Characteristic information identical the first history feature information, and search and second feature information identical the second history feature information.
If lookup result is to look only for and fisrt feature information identical the first history feature information or special with second
Reference ceases identical the second history feature information, then judge that data block is non-duplicate data, can be preserved.
If do not find with fisrt feature information identical the first history feature information and with second feature information phase
The second same history feature information, then judge that data block is non-duplicate data, can be preserved.
If found and fisrt feature information identical the first history feature information and identical with second feature information
The second history feature information, then continue that to judge whether the first history feature information and the second history feature information are pointed to same
Physical block, if it is, can confirm that data block is identical with the data content of the physical block;If the first history feature information and
Second history feature information points to two different physical blocks, then illustrate that data block is non-duplicate data, can be preserved.

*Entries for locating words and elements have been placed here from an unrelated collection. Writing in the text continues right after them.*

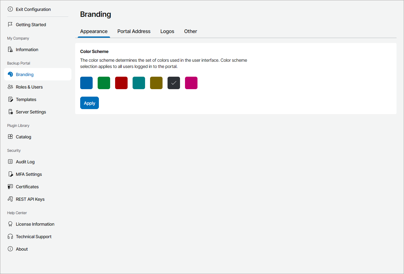Select the Roles & Users icon
The height and width of the screenshot is (274, 404).
point(10,87)
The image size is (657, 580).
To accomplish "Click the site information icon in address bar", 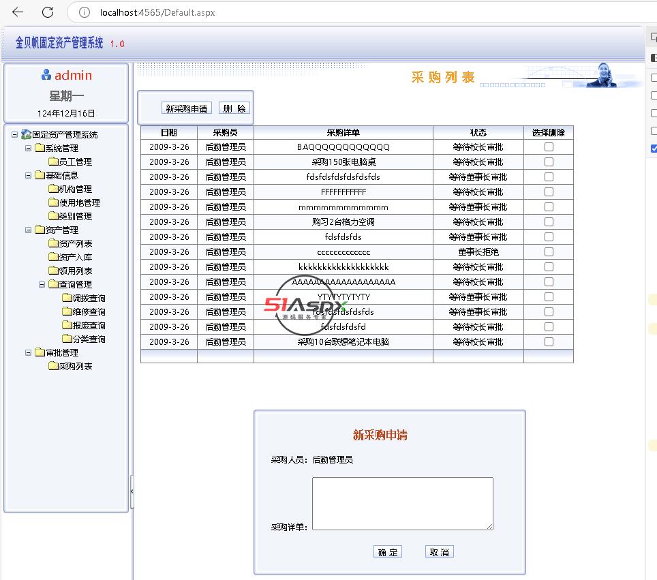I will [85, 12].
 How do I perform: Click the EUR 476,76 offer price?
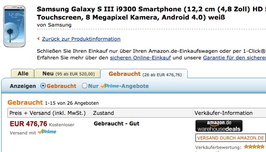[28, 124]
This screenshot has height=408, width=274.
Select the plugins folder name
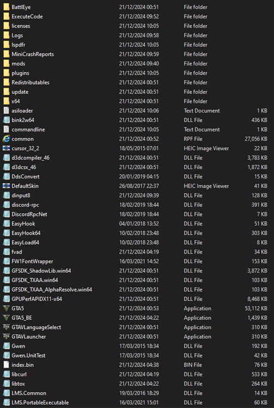20,73
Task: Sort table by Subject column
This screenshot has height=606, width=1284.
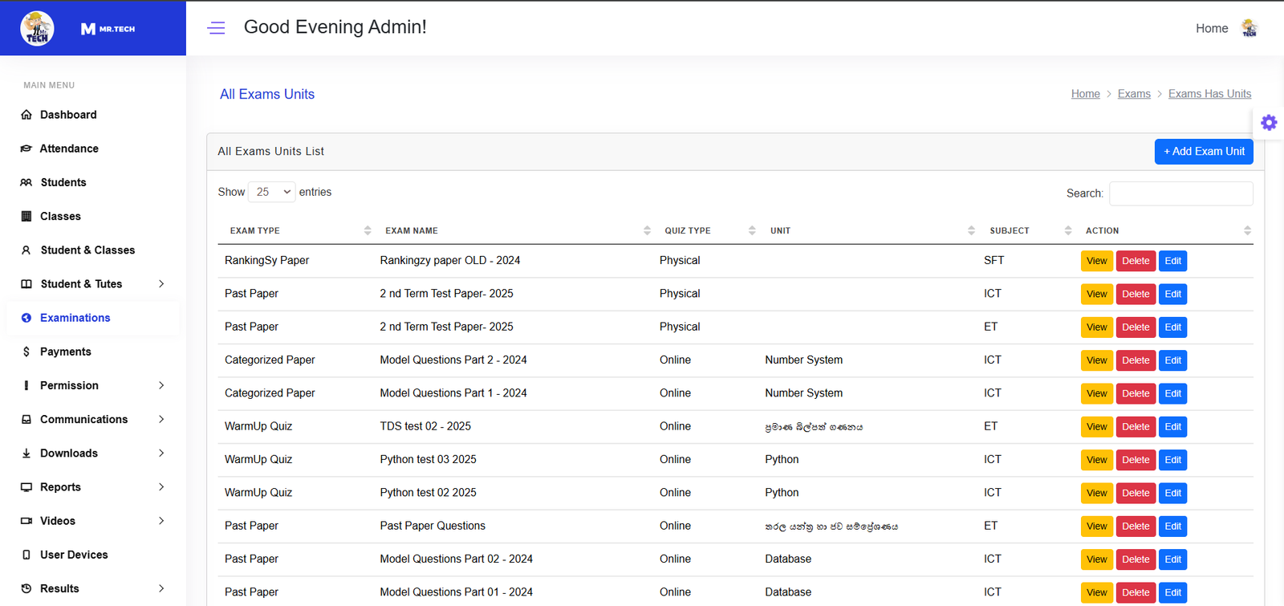Action: pos(1010,230)
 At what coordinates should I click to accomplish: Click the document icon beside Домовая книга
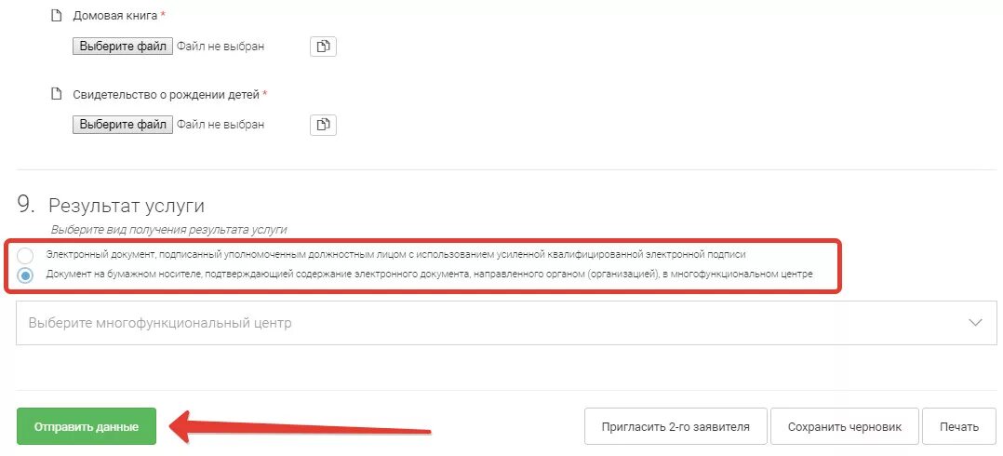(x=56, y=16)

It should be noted that because characteristic information corresponding with data block has uniqueness, there are two kinds of algorithms not
Possibility with result is very low, therefore when occurring in this case, can in advance preserving data block in physical space, and remember
Record data block characteristics information searching result, feeds back to keeper, and lookup result is analyzed again by keeper, judges data block
Whether it is repeated data, the data content for being saved in physical block is deleted if rejudging as repeated data, if it is determined that
It is non-duplicate data, then is not operated.
For example, when occur lookup result for look only for fisrt feature information identical the first history feature information or with
Second feature information identical the second history feature information, or find and fisrt feature information the first history feature of identical
Information and with second feature information identical the second history feature information, but the first history feature information and the second history feature letter
When breath points to different physical blocks, then data block is preserved in physical space, and by record search result, feed back to management
Member, is analyzed to lookup result again by keeper, judges whether data block is repeated data, if it is repeat number to rejudge
According to the data content that has been saved in physical block is then deleted, if it is determined that non-duplicate data, then do not operated.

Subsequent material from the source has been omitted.